Para respetar la garantía de audiencia, la persona requerida, una vez que es detenida, es puesta a disposición del juez para que declare sobre la solicitud de extradición. En México no se juzga sobre los delitos que se le imputan en el estado reclamante, sino que el juez solo conoce de la solicitud de extradición por la que la persona reclamada solo puede oponer excepciones en cuanto a la extradición misma.

 

Si el juez considera que debe proceder la extradición, lo notifica a la Secretaría de Relaciones Exteriores y al sujeto reclamado.

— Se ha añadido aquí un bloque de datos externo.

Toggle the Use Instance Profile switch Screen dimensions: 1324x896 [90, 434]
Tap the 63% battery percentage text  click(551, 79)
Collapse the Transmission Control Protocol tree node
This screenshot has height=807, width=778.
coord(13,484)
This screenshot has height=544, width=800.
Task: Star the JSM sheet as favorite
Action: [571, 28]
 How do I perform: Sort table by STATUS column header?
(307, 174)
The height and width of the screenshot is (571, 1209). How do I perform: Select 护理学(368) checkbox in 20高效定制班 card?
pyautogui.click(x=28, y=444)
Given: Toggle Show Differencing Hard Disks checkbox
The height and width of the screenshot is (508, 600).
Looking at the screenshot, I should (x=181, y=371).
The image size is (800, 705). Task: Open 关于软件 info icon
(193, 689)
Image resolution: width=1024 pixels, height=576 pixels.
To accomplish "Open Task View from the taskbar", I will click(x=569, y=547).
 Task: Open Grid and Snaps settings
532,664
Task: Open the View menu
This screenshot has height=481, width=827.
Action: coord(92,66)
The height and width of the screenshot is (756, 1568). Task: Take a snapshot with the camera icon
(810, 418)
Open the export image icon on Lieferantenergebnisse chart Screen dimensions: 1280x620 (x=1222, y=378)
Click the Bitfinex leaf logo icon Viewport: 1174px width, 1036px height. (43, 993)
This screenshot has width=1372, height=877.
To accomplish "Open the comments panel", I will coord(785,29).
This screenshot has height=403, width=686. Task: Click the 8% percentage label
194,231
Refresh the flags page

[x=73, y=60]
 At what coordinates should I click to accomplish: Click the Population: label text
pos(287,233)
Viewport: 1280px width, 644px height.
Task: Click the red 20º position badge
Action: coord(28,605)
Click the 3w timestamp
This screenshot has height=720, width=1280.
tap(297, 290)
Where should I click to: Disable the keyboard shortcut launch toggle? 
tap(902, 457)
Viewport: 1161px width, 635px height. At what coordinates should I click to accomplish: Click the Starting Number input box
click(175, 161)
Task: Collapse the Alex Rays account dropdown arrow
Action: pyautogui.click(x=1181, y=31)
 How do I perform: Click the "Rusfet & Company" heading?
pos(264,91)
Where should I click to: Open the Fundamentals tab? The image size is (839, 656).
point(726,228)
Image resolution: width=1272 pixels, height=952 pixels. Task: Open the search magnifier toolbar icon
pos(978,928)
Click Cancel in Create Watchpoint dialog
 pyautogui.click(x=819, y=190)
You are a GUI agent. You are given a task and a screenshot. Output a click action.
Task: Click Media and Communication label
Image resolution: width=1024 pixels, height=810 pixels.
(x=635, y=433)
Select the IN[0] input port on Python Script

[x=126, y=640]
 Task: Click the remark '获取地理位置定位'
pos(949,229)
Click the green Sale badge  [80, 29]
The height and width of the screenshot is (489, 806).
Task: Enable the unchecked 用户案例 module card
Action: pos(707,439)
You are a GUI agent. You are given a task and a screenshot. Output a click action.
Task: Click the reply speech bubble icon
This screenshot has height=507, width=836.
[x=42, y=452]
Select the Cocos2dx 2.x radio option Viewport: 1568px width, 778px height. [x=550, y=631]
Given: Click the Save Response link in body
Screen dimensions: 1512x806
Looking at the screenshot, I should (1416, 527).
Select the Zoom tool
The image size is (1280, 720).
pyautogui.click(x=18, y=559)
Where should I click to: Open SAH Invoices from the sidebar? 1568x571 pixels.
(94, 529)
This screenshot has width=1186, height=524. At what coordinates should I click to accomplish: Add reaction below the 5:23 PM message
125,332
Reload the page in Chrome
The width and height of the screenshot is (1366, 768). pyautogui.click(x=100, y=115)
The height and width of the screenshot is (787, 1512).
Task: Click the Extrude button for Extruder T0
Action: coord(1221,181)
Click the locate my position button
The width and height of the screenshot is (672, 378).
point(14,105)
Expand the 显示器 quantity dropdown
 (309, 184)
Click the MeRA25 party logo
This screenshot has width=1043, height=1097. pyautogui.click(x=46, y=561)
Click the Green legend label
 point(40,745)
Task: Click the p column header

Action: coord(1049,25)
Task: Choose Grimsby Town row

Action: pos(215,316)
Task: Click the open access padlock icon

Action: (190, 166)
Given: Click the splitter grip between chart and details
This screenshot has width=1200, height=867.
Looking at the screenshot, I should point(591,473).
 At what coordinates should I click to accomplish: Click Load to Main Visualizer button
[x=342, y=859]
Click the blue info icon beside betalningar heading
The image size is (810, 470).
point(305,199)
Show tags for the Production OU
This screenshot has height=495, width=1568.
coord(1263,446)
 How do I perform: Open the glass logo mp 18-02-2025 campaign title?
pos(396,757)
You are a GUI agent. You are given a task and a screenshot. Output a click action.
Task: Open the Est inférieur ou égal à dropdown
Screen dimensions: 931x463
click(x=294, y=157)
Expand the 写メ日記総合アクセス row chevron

Esta decisión del juez solo puede ser impugnada mediante un Amparo.

 

Relaciones Exteriores notifica la decisión del juez al estado reclamante y previa notificación a la Secretaría de Gobernación, entrega a ese estado al detenido a través de la PGR. Esta entrega es en territorio nacional, como en un aeropuerto internacional o puerto fronterizo.

 

Como se logra apreciar, la extradición es un proceso largo que mínimo toma seis meses desde que se recibe la solicitud formal de extradición.

 

Ahora bien, tratándose de Lucía Morett, al ser ciudadana mexicana, el Ejecutivo Federal, es decir, el Presidente, se puede oponer a la extradición por el simple hecho de tratarse de una mexicana. Es una potestad o facultad que existe por ley y que podría aplicarse a este caso. Además, como el estado mexicano considera que Lucía Morett no ha cometido delito alguno en territorio nacional, si se decide que no se extradita a Colombia, Morett quedaría en libertad.

 

Nada más que esa libertad será restringida ya que Colombia ha solicitado a la INTERPOL su captura y traslado a Colombia. Por lo que Morett solo estaría protegida dentro de México.

 

Ella fue candidata plurinominal por el Partido del Trabajo de la quinta circunscripción y esperaba que de ganar la elección pudiera obtener fuero y en ese sentido no ser detenida, en una artimaña que se puede considerar un fraude a la ley. Sin embargo todo parece indicar que su partido no ganó suficientes votos y por tanto no alcanza curul en la Cámara de Diputados.

 

La extradición de Morett, una vez que se reciba la petición formal de Colombia, estará así en manos del Presidente y del sistema judicial.